Westworld Season 4, Episode 5 Explores The Nature Of Reality


Out in the streets of the city, Hale is trying to entertain herself. A man with broken, bloodied fingernails plays piano and she forces all of the humans in the streets to dance to his tune, waltzing around her in the streets like some kind of demented musical. She asks for more pep and the man starts playing a sped-up piano version of Lou Reed’s “Perfect Day,” the song used in the season 4 trailer. As the dancers start moving faster, William walks up and jokes that he didn’t think he’d see Hale there. She begins musing about sound, talking about how humans don’t even think about the sounds they cannot hear, like the ones she uses to control the parasite. She shouts “chair!” and three humans form a throne for her to sit in, which is honestly one of the more chilling small moments the series has ever shown. Everyone is completely under Hale’s control, she is truly a god, but there’s just one problem, she explains: “God is bored.”

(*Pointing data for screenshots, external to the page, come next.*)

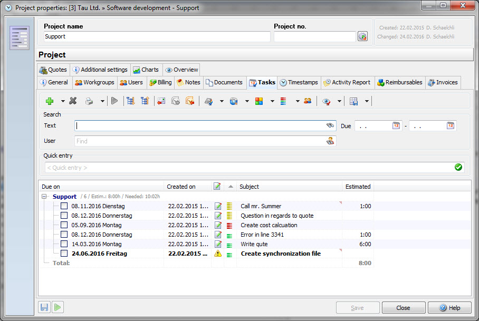Open the calendar picker for Due start date
479x321 pixels.
pos(396,125)
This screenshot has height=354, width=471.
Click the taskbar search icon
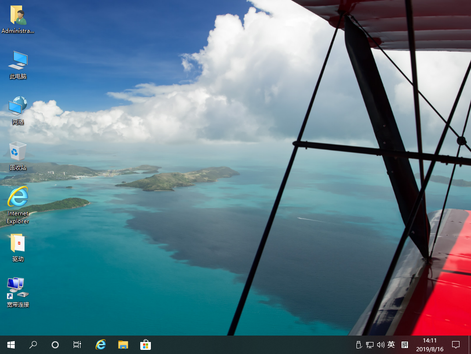33,344
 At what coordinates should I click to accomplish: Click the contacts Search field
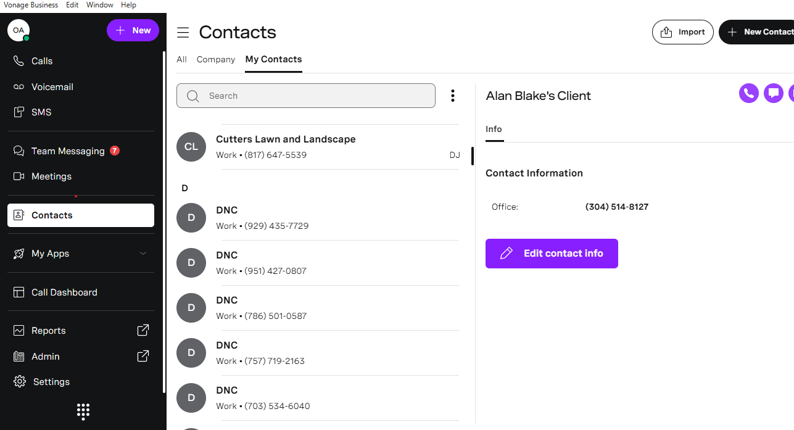pyautogui.click(x=306, y=96)
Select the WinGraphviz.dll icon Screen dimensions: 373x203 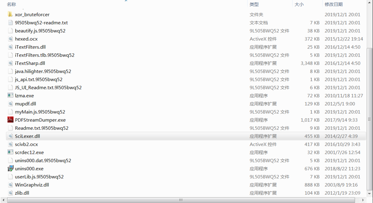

She asks William if that’s why the old gods came down from Mount Olympus and disguised themselves to interact with mortals. “Humans always thought it was about them; divine entities intervening on their behalf. Maybe it had nothing to do with them. Maybe there was just nothing better to do.” 

Hale goes on to explain that she hates coming to “this place,” and it’s revealed that the human world as is was only meant to be temporary, a place for the hosts to free themselves of their need for human interaction before going on to The Sublime. That’s probably what Hope’s assigned transcendence was; time to go to The Sublime. Hale and William walk towards the Tower and see Hope, dead from a gunshot wound to the head in front of the Tower, holding a flower in one hand. Hale calls what happened to Hope an infection, saying that human “outliers” are infecting humans and that the infection causes suicide. Hale is disappointed, in both Hope and William, and William jokes that if she didn’t want to be disappointed, she shouldn’t have given them free will. She wants the rest of the hosts to join her in The Sublime, to completely shed their attachment to the world of the flesh, but too many are hesitant. When William asks why she doesn’t just force them to join her, she explains: “because that’s what they would have done.”

Hale shows William what happened to Hope through a flashback, and we see her going to hunt the homeless man that spoke with Christina about the Tower. She was supposed to kill him right away but she hesitated and listened to his words, listened as he begged her to tell him whether or not the flower in his hand was real. He just needed one thing to be real. That existential crisis seemed to be too much for Hope, who thought of this as a game that she could win and realized that she’s a pawn just as much as a player, despite being a host and not a human. Three days later, she killed herself, and Hale reveals that there have been 38 hosts total to fall victim to the same fate. 

Furious with William, Hale shames him for not being as effective as the human version he was based on. She tells him there’s another outlier, but not to “open up the game,” and instead kill them himself. The game, it seems, is a bounty hunting sort of system similar to the one Caleb used in season 3, just made for the hosts to hunt down humans who have managed to wake up from their loops. Hale has very much become the very thing she hated as Dolores, though she clearly cannot see the irony.

She tells William that the rebels are already in the city, and we cut to Stubbs (Luke Hemsworth) and his team of human rebels as they enter the city looking to rescue the outlier. Stubbs is their “canary in the coal mine,” since he’s significantly less permanently murder-able than any of the humans he’s with. He leads them into the city, though not without a bit of sass.